A multilingual encoder (paraphrase-multilingual-MiniLM-L12-v2, 117M params) was also tested. On a 50-query parallel EN/FR probe routed through the shipped pretrained, top-3 accuracy goes from 82%/26% (default hybrid, EN/FR) to 82%/54% — same EN coverage, +28pp on FR. On the full English LOSO refit, the multilingual encoder costs Hermes -8.8pp, ToolACE -3.9pp and tau-bench -1.5pp on top-3 (weighted overall -3.9pp). Shipped as baseline-v1-desc-hybrid-multilingual for users whose queries are not all in English. Reproduce: python -m router.eval.eval_fr_pretrained (shipped models on the EN/FR probe) and python -m router.eval.eval_v1_desc_loso_hybrid --encoder-model sentence-transformers/paraphrase-multilingual-MiniLM-L12-v2.

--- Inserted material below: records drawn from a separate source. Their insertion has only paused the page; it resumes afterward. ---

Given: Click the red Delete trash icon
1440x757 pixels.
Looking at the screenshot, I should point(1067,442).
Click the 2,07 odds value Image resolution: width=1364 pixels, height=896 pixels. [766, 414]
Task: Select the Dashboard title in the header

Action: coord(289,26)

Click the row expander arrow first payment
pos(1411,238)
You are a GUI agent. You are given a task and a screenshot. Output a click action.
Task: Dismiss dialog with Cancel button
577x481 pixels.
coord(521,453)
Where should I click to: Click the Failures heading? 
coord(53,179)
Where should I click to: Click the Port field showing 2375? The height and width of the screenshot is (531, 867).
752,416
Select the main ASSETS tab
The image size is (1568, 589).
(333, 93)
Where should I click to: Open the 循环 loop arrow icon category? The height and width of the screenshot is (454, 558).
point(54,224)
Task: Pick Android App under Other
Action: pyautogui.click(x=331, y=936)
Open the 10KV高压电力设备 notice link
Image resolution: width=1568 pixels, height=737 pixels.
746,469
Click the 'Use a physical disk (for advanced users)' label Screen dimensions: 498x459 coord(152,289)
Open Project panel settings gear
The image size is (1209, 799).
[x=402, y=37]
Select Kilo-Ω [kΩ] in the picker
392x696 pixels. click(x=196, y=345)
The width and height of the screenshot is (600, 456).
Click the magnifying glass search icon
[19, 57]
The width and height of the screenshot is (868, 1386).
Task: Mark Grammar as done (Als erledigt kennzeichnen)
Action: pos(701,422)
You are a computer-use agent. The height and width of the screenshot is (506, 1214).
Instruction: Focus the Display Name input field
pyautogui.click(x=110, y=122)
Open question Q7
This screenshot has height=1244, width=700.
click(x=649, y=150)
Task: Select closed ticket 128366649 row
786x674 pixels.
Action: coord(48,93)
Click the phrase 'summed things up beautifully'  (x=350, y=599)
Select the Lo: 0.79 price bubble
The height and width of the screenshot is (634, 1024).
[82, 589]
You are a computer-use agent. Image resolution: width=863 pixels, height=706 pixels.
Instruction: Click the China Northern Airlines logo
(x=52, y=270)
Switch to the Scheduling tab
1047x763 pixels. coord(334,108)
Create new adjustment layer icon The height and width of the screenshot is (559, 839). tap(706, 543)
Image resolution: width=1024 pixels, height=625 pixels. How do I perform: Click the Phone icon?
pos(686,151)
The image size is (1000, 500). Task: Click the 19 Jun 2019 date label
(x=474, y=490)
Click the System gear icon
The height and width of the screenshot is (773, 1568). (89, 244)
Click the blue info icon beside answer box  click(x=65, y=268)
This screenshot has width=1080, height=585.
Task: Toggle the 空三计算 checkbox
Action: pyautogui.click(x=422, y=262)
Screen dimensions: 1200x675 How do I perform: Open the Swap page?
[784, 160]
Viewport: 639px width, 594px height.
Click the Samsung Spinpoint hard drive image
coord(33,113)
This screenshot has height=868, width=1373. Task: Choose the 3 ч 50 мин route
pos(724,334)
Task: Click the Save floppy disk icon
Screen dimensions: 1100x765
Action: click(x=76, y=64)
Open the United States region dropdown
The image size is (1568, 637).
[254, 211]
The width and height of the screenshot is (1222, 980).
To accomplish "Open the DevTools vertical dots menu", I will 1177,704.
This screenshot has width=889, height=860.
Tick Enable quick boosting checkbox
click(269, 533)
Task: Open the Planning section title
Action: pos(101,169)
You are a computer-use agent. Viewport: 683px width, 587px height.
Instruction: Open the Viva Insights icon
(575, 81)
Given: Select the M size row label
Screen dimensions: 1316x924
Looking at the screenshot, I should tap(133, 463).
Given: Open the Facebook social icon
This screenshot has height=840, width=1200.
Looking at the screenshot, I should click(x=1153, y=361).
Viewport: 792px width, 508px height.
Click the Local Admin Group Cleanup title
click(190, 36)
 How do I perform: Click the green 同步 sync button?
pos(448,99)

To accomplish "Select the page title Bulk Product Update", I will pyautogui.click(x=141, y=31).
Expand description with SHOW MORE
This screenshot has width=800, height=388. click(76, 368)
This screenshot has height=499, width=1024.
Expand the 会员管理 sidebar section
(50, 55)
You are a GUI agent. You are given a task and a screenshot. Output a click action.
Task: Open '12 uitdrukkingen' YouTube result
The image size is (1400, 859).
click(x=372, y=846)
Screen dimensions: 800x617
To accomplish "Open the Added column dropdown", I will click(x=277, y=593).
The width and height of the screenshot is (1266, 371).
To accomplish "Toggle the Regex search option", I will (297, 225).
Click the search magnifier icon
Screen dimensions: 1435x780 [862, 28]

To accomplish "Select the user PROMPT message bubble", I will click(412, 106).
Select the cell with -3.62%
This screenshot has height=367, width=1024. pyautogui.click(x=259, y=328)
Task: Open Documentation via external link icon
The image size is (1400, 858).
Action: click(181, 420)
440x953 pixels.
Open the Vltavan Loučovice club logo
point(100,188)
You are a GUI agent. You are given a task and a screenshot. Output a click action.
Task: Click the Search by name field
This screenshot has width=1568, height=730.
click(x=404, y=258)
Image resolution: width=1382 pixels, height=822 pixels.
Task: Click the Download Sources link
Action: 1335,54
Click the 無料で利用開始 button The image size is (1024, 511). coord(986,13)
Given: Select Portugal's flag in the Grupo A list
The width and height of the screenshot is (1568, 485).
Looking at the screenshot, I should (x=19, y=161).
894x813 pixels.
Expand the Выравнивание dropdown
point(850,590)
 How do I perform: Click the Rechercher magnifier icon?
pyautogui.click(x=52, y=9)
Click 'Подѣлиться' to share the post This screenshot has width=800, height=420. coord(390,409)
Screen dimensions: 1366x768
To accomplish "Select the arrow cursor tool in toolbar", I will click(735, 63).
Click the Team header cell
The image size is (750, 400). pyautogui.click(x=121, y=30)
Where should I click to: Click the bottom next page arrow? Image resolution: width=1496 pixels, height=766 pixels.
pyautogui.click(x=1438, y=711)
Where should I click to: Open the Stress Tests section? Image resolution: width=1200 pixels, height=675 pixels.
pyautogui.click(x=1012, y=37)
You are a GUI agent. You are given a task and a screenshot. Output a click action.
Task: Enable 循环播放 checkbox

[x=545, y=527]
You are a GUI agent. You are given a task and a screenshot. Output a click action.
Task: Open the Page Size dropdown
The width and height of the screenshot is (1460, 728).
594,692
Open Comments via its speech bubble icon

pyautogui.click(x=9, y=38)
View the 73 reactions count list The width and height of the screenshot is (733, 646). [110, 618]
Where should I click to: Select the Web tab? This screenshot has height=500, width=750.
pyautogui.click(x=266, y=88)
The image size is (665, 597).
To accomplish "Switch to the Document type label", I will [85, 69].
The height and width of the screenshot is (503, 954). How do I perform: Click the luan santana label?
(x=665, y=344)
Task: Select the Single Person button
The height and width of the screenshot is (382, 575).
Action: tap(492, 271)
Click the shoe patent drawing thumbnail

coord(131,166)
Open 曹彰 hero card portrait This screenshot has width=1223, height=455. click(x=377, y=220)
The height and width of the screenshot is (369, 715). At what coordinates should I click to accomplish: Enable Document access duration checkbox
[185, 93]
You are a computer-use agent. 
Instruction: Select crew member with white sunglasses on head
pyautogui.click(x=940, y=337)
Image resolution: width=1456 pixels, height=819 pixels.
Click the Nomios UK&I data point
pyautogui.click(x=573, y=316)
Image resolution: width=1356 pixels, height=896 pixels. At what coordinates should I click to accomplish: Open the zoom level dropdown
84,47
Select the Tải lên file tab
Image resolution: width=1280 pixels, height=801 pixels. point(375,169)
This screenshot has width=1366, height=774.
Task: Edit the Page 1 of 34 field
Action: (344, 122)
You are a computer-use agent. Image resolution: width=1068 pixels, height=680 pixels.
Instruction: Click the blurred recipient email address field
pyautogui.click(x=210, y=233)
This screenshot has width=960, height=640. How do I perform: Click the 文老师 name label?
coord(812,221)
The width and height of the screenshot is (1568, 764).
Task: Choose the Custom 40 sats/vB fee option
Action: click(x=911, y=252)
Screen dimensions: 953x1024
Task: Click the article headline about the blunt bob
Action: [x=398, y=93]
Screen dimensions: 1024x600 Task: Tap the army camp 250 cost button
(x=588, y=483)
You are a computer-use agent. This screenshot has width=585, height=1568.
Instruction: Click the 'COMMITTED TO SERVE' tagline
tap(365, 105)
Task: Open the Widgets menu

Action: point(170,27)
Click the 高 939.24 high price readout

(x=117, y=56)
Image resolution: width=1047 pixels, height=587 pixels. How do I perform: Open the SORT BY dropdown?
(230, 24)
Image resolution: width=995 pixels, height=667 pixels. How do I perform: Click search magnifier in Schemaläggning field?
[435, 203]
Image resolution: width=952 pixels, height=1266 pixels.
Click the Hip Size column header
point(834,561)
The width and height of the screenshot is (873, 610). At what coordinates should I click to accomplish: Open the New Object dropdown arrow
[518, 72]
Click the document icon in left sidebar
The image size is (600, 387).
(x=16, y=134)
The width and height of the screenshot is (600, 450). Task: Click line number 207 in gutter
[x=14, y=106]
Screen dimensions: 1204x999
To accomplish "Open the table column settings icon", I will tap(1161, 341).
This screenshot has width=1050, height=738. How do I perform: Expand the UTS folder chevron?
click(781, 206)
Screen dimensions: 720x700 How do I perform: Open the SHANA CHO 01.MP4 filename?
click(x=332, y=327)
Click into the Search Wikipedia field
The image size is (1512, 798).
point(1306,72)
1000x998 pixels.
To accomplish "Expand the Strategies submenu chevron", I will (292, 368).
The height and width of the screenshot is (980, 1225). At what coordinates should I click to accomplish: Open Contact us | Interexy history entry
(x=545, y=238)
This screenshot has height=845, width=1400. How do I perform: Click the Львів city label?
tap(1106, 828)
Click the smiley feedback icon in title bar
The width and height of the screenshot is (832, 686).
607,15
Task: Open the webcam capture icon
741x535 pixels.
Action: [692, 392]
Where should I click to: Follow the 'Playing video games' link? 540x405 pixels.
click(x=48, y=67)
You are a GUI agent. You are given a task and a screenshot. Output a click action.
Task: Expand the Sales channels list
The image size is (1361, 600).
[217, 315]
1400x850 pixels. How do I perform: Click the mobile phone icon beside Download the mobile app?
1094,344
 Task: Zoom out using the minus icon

Per-task min-max / z-score / rank normalization of cos_tfidf and cos_enc before the linear combo was also tested (router/eval/eval_v1_desc_loso_calibration.py). None of them pareto-dominate the unnormalized baseline at α=0.5: minmax and zscore each gain a couple of pp on Hermes and tau-bench but lose 7-11pp on ToolACE, because ToolACE is 86% of the catalog and per-task rescaling amplifies same-source distractors when ToolACE is held out. The shipped pipeline keeps the unnormalized linear combo.

CLI:

python -m agent_tool_router "Book me a flight to Tokyo and a hotel near Shibuya" -k 5 --scores

The dataset (14K traces)

source rows gold actions? notes
ToolACE (Team-ACE) 8 971 yes Synthetic function calls; vast vocab.
Hermes function-calling-v1 (NousResearch) 2 180 yes OpenAI-format <tool_call> blocks.
tau-bench (sierra-research) 1 980 yes Real GPT-4o + Sonnet-3.5 trajectories on retail/airline.
SWE-bench Verified 500 partial Patch-only, used for completeness.
OSWorld 369 no Task definitions only, no realized rollouts.

All loaders normalize to a single Trace schema (see router/index/trace_schema.py). Adding a new source means writing a loader that yields Trace instances; nothing else changes.

Roadmap

The current baseline answers "which tools, ranked" on a closed vocabulary. The interesting questions are downstream:

  1. Cold-start tool routing. Given a tool you've never seen, can you route to it from its description alone? This is the actual hard problem and where most of the dataset (95% singleton long-tail) is currently dead weight.
  2. Sequence routing. History-aware reranks shipped in baseline-v1-desc-hybrid (Markov-1 ≥ 0.3.0, Markov-2 stupid backoff ≥ 0.4.0): top-3 next-tool accuracy 32.7% → 54.9% (Markov-1) → 55.1% (Markov-2) on a held-out test set (n=2094), ~99% of the recall@200 ceiling. Past 54.9% requires improving the retriever itself — training a retriever directly on the next-tool objective (baseline-v1-desc-hybrid-next-v1) lifts that ceiling to 75.5% top-3, and Markov-2 takes it to 77.4% (+1.9pp over Markov-1 on next-v1, +5.2pp top-1 on multilingual-next-v1). A learned MLP rerank was tested and archived (loses to Markov-1 by ~8pp top-3 on top-50; counts dominate dense features at this data scale).
  3. Cross-source generalization. Names don't transfer (LOSO ≈ 0%); descriptions do (LOSO ≈ 35–74% top-3 on the two held-out sources with broad catalogs; see Caveats). Next step: make Router first-class on tool descriptions, not just names. Today the SDK assumes you pass (task, [tool_names]); tomorrow it should accept (task, [(name, description)]) and pick the path automatically based on what you give it.
  4. Real traces. Public benchmarks are great for bootstrapping but skewed toward synthetic prompts. Opt-in trace contribution is the long-game moat.

License

MIT. Be kind.

Status

Phase 0, still figuring out the right shape of this thing. Issues / PRs welcome. Break things early.